### BRIEF A
Reproduce the entire mortgage provisions text below verbatim.

### GIVEN PASSAGE
6. Recourse. Section 2.7 of the Security Agreement is hereby
incorporated herein by reference as if set forth in full.
7. Casualty, Taking and Application of Proceeds. If a Casualty
Event or a Taking occurs, Mortgagor's and Mortgagee's respective rights and
obligations with respect thereto, and the provisions governing the collection
and application of Insurance Proceeds and Condemnation Proceeds received in
connection therewith contained in the Credit Agreement shall be applicable and
are hereby incorporated herein by reference as if set forth in full.
8. Assignment of Leases and Rents. (a) Mortgagor hereby
absolutely unconditionally and irrevocably transfers, assigns, conveys and sets
over unto Mortgagee all of Mortgagor's right, title and interest in and to all
current and future Leases, Rents and other property income, it being intended by
Mortgagor that this assignment constitutes a present, absolute transfer and
assignment and not an assignment for additional security only. Such assignment
to Mortgagee shall not be construed to bind Mortgagee to the performance of any
of the covenants, conditions or provisions contained in any Lease or otherwise
impose any obligation upon Mortgagee. Mortgagor agrees to execute and deliver to
Mortgagee such additional instruments, in form and substance satisfactory to
Mortgagee, as may hereafter be reasonably requested by Mortgagee to further
evidence and confirm such assignment.

### Pointing records for text and elements

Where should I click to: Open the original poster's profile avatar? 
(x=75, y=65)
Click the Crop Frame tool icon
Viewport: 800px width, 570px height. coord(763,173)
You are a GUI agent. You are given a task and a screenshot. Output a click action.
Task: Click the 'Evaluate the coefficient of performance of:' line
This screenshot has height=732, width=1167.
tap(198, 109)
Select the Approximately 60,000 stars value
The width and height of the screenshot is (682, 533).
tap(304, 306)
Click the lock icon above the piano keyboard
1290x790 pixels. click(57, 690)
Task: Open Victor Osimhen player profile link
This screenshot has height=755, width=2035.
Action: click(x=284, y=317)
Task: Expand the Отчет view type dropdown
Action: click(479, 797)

### BRIEF B
In the records, rewrite the part that opens with the line containing "Click the lock icon above the piano keyboard" and closes with the final line of the records, replacing "player profile link" with "player profile page" and leaving everything else unchanged. Return only that part.

### CORRECT ANSWER A
6. Recourse. Section 2.7 of the Security Agreement is hereby
incorporated herein by reference as if set forth in full.
7. Casualty, Taking and Application of Proceeds. If a Casualty
Event or a Taking occurs, Mortgagor's and Mortgagee's respective rights and
obligations with respect thereto, and the provisions governing the collection
and application of Insurance Proceeds and Condemnation Proceeds received in
connection therewith contained in the Credit Agreement shall be applicable and
are hereby incorporated herein by reference as if set forth in full.
8. Assignment of Leases and Rents. (a) Mortgagor hereby
absolutely unconditionally and irrevocably transfers, assigns, conveys and sets
over unto Mortgagee all of Mortgagor's right, title and interest in and to all
current and future Leases, Rents and other property income, it being intended by
Mortgagor that this assignment constitutes a present, absolute transfer and
assignment and not an assignment for additional security only. Such assignment
to Mortgagee shall not be construed to bind Mortgagee to the performance of any
of the covenants, conditions or provisions contained in any Lease or otherwise
impose any obligation upon Mortgagee. Mortgagor agrees to execute and deliver to
Mortgagee such additional instruments, in form and substance satisfactory to
Mortgagee, as may hereafter be reasonably requested by Mortgagee to further
evidence and confirm such assignment.

### CORRECT ANSWER B
Click the lock icon above the piano keyboard
1290x790 pixels. click(57, 690)
Task: Open Victor Osimhen player profile page
This screenshot has height=755, width=2035.
Action: click(x=284, y=317)
Task: Expand the Отчет view type dropdown
Action: click(479, 797)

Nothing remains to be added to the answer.